= Alan Huffman =

Alan Huffman is an American author and journalist. He is the author of five nonfiction books, three of which deal with history related to the American South. He is notable as an opposition researcher.

==Life and work==
Huffman is from Bolton, Mississippi.

He moved the Holly Grove Plantation House from near Port Gibson, Mississippi to Bolton, Mississippi in 1990. The home is listed on the National Register of Historic Places.

Ten Point: Deer Camp in the Mississippi Delta, (1997) was his first book. It is a photo-essay, exploring decades of the Issaquena County wilderness in the Mississippi Delta. Huffman wrote text as a setting for photographs by his grandmother Florence Huffman. She had frequently accompanied her husband and friends to the hunting camp, and her photos spanned the period of 1927 to 1962. After that, developers and the US Army Corps of Engineers took over the area. This territory was the setting for William Faulkner's short story "The Bear".

Mississippi in Africa: The Saga of the Slaves of Prospect Hill Plantation and Their Legacy in Liberia (2004) explores two related but different worlds of African Americans in the antebellum period. It reveals the settlement of Mississippi-in-Africa, in present-day Sinoe County, Liberia, as well as the slave world at Prospect Hill Plantation, which they left behind. This colony was initiated in the 1830s by the Mississippi chapter of the American Colonization Society, in order to relocate freed slaves out of the state. It was later incorporated into what became the independent nation of Liberia.

Sultana: Surviving the Civil War, Prison, and the Worst Maritime Disaster in American History (2009) follows four young Union soldiers through the American Civil War, including their capture and imprisonment. It culminates with their surviving the explosion and sinking of the riverboat Sultana, in which 1700 people died; it was the worst maritime disaster in American history.

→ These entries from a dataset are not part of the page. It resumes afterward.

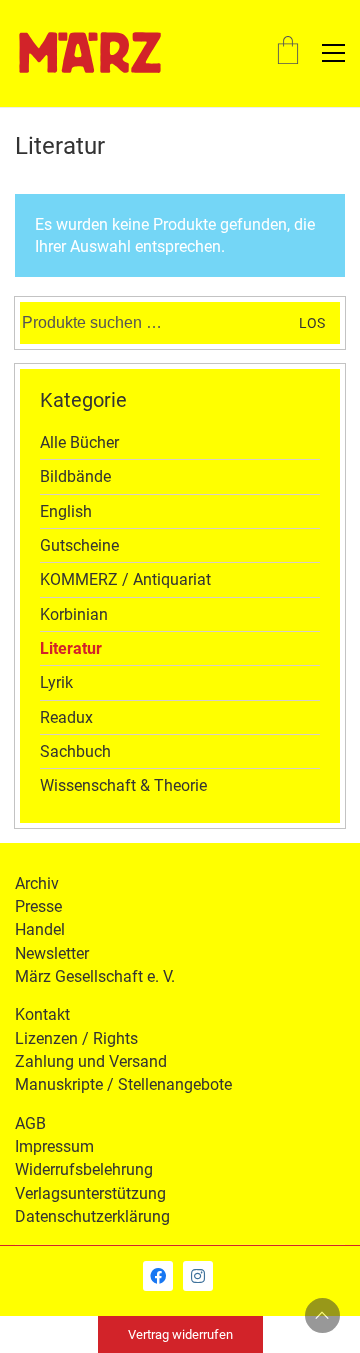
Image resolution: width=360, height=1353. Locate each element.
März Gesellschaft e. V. (95, 976)
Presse (38, 906)
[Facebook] (158, 1276)
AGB (30, 1123)
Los (312, 323)
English (66, 511)
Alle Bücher (79, 442)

We're with Nobody: Two Insiders Reveal the Dark Side of American Politics (2012), co-authored with Michael Rejebian, describes the authors' work for 18 years as opposition researchers. During this period they studied candidates ranging from presidential appointments and congressional representatives, down to people running for the local school board. They reveal an inside look at a little-understood aspect of American politics and show that they are trying to bring factual material to public light so that voters have information on candidates.

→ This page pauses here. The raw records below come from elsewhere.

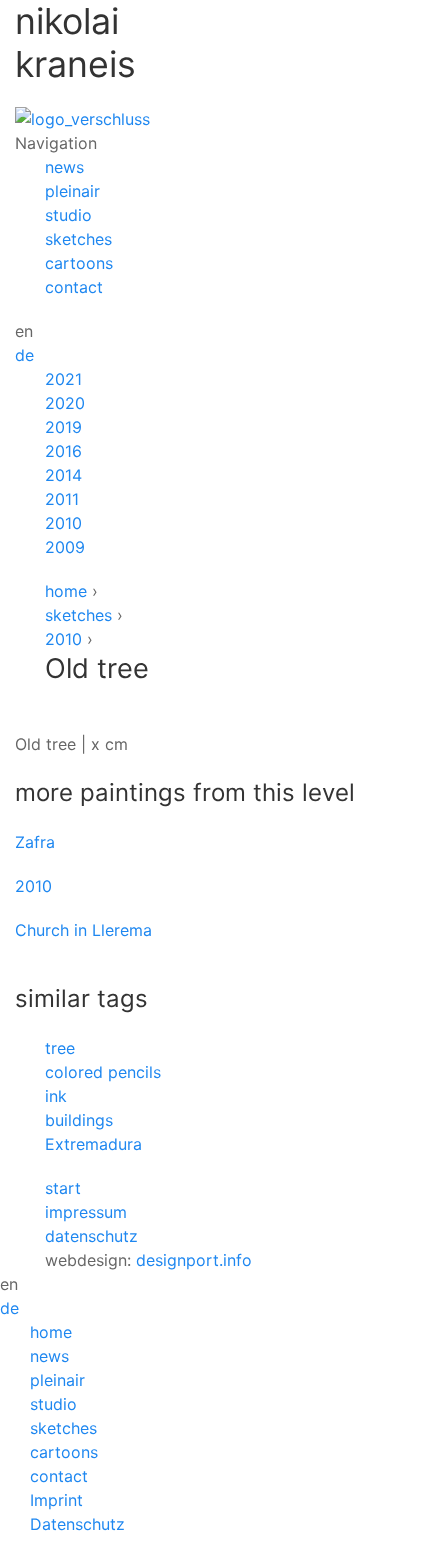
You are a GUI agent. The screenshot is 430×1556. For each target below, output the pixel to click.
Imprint (56, 1500)
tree (60, 1048)
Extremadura (93, 1144)
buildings (79, 1120)
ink (56, 1096)
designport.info (194, 1260)
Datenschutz (77, 1524)
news (64, 167)
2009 (65, 547)
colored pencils (103, 1072)
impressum (86, 1212)
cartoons (79, 263)
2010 (63, 523)
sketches (78, 239)
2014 (63, 475)
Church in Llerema (83, 930)
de (24, 355)
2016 (63, 451)
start (63, 1188)
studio (68, 215)
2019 (63, 427)
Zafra (35, 842)
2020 (65, 403)
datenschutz (91, 1236)
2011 (62, 499)
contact (74, 287)
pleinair (72, 191)
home (66, 591)
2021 (63, 379)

Here I Am: The Story of Tim Hetherington, War Photographer (Grove Press, 2013), is a biography of photojournalist Tim Hetherington. He covered conflicts in the African nations of Liberia, Sierra Leone, Darfur, Nigeria, and Libya, as well as Afghanistan. Huffman describes Hetherington as having an artistic eye and focused on revealing the lives of his subjects, setting him apart from other conflict photographers. In addition, he was credited with Sebastian Junger) as co-director of the documentary film Restrepo, about an American base in Afghanistan, which was nominated for an Academy Award. Hetherington was killed in Libya, alongside photographer Chris Hondros, on April 20, 2011, while covering that nation's revolution.